# substitute for seachem root tab ferts?



## nap83 (Feb 7, 2006)

anything out there cheaper and well recommended? $10 a pack is just killing me. anyone uses anything other than this that shows the same or better results??


----------



## trenac (Jul 16, 2004)

I have not personally used them, but others have used Jobes fern & palm spikes 16-2-6 with good results.


----------



## nap83 (Feb 7, 2006)

does that have anything tha will alter h20 quality? i've seen them at the hardware store. people told me osmocote root tabs then break it apart but was not fortunate to find them. i have fish also in the tank so i don't want to poison them.


----------



## turbomkt (Mar 31, 2004)

If it stays under the substrate you'll be fine. The only bad thing in them is urea. You'll also get faster dissolution if any of the fert is exposed directly to water so you'd end up with higher concentration levels.

I've used them safely in my 50g. You just have to make sure you're good with where the plants are as the root tabs can get disturbed when you uproot and replant.


----------



## nap83 (Feb 7, 2006)

urea = ammonia, hmmm i have a good 50 fish in my tank (characins). might be a good idea but i don't want to risk it. how many fish do you have in your tank currently where you use jobe's plant sticks?


----------



## turbomkt (Mar 31, 2004)

At the time I had about 40 fish in there. I'm not using them anymore as I don't have any heavy root feeders.


----------



## Bert H (Mar 2, 2004)

Robert at AB was selling some root tabs also.

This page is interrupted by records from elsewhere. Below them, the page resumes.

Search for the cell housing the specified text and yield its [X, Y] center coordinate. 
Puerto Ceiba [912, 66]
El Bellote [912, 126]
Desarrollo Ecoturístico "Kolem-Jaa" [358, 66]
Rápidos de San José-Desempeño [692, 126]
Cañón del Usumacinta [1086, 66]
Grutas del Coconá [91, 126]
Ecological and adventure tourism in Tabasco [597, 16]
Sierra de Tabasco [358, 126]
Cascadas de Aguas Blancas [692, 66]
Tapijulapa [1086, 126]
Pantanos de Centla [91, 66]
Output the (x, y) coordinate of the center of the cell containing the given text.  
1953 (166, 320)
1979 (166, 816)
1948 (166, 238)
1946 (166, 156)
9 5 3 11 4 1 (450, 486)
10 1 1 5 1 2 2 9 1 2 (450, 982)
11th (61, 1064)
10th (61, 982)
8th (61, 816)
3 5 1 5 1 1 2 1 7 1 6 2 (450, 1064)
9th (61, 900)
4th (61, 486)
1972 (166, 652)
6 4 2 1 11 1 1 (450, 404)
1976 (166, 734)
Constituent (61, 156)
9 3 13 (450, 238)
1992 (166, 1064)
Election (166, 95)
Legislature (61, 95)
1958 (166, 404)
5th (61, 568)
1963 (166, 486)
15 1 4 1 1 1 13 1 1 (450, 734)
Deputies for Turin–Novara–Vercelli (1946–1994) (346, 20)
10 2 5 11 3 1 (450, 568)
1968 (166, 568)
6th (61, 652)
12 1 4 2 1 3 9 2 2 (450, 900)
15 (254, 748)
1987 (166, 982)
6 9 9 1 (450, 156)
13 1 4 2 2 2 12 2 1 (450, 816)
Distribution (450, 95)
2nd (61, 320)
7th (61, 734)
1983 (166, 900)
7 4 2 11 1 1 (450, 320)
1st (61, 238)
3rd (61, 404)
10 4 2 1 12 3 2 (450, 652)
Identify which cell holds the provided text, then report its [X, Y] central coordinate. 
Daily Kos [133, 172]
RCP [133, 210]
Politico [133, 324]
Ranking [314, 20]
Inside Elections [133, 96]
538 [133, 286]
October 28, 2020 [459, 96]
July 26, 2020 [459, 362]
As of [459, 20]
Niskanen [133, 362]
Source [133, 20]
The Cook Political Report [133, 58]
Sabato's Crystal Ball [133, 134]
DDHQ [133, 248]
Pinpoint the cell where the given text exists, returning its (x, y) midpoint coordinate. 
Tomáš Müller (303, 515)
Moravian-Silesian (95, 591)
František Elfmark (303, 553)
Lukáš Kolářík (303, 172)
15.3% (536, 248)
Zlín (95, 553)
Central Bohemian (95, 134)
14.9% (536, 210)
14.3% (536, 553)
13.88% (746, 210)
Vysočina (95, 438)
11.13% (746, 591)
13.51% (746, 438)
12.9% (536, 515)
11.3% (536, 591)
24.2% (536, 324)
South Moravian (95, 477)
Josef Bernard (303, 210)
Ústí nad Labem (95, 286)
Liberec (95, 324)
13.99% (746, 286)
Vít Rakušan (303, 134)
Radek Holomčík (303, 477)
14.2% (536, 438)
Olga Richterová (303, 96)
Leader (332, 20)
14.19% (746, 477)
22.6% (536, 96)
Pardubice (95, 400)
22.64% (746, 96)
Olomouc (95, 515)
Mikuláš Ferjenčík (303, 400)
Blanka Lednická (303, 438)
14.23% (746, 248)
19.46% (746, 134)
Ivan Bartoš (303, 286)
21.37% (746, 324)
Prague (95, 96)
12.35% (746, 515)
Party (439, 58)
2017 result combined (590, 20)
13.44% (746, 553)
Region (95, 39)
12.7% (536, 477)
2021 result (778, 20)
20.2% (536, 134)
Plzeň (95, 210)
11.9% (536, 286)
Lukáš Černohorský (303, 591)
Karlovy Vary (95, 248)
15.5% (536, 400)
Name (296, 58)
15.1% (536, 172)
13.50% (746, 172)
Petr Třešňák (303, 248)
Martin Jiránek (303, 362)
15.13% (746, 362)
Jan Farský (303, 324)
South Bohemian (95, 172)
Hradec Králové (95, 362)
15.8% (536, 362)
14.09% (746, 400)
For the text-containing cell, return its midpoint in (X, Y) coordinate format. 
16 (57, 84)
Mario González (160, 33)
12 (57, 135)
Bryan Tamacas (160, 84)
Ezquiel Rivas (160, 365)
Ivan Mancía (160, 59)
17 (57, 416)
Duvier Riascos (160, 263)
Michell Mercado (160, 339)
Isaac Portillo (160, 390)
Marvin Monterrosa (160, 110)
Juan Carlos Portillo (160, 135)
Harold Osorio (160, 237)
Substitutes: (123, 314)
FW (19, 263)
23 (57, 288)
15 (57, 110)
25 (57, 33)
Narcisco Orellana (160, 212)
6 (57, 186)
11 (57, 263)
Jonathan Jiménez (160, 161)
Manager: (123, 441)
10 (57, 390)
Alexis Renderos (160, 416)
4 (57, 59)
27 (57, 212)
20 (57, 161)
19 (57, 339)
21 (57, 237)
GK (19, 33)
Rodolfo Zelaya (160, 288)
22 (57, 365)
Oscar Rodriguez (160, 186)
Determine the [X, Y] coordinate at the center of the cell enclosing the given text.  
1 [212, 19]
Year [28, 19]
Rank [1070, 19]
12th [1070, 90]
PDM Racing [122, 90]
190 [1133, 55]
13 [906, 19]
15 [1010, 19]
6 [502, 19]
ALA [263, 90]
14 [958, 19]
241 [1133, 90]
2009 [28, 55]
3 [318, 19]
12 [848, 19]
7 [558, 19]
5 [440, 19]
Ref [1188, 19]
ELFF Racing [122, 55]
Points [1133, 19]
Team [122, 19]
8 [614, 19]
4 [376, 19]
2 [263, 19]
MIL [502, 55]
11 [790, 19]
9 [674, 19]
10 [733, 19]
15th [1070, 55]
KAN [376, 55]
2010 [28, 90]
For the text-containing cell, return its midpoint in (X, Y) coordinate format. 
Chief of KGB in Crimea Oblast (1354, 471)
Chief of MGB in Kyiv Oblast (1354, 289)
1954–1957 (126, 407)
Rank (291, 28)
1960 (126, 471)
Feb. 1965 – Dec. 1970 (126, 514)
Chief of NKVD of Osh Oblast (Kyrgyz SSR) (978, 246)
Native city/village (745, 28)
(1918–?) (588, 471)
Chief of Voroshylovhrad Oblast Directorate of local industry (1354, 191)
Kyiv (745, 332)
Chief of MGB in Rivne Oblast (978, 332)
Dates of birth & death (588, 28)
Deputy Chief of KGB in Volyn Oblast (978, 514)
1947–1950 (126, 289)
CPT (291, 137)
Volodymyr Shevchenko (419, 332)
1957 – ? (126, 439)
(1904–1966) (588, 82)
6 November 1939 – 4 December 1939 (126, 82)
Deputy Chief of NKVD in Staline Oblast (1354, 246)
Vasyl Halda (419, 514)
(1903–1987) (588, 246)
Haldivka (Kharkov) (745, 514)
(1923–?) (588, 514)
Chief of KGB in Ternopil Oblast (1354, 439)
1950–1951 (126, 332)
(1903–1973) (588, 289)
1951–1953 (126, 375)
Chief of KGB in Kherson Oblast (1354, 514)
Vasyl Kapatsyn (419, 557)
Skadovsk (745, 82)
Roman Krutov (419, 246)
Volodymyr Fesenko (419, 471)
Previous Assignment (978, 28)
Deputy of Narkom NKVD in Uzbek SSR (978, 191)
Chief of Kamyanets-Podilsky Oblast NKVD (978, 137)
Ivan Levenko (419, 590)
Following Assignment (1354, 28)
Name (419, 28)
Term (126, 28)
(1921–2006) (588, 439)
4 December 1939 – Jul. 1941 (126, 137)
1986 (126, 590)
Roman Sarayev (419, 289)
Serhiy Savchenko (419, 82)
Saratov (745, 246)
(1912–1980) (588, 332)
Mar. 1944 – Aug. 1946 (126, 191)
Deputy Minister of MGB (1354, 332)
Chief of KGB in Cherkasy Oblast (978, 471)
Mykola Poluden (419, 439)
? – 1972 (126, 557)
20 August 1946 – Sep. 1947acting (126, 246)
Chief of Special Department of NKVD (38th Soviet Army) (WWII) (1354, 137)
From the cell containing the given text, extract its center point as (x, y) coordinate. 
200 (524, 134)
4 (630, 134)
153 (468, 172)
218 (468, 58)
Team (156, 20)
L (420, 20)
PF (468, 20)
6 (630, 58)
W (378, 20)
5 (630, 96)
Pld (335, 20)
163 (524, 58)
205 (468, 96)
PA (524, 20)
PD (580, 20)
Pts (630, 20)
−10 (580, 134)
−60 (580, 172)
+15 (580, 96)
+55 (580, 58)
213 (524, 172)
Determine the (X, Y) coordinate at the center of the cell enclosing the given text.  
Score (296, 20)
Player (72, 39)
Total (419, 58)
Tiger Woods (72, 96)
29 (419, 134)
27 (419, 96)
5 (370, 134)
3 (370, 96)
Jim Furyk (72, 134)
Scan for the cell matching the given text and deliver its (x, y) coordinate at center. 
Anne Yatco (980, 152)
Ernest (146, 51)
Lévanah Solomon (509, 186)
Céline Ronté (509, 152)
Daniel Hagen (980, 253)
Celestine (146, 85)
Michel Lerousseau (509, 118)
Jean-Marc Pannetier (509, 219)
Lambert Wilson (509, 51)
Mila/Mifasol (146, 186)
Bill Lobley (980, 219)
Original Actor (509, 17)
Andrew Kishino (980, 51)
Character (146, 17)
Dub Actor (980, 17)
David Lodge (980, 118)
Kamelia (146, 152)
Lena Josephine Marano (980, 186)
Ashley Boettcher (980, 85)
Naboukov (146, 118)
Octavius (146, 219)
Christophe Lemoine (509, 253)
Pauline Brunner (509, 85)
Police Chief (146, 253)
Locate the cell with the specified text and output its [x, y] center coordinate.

You might look into those. I don't know the price or their make-up.


----------



## nap83 (Feb 7, 2006)

i bought jungle labs plant food tabs for $5, it comes in 24 packs although they do not carry as much nutrients as seachem's and only lasts for about a month rather than 3 months. i've been looking at aquariumplant.com's own plant tabs but can't find the elements they're carrying. heh.


----------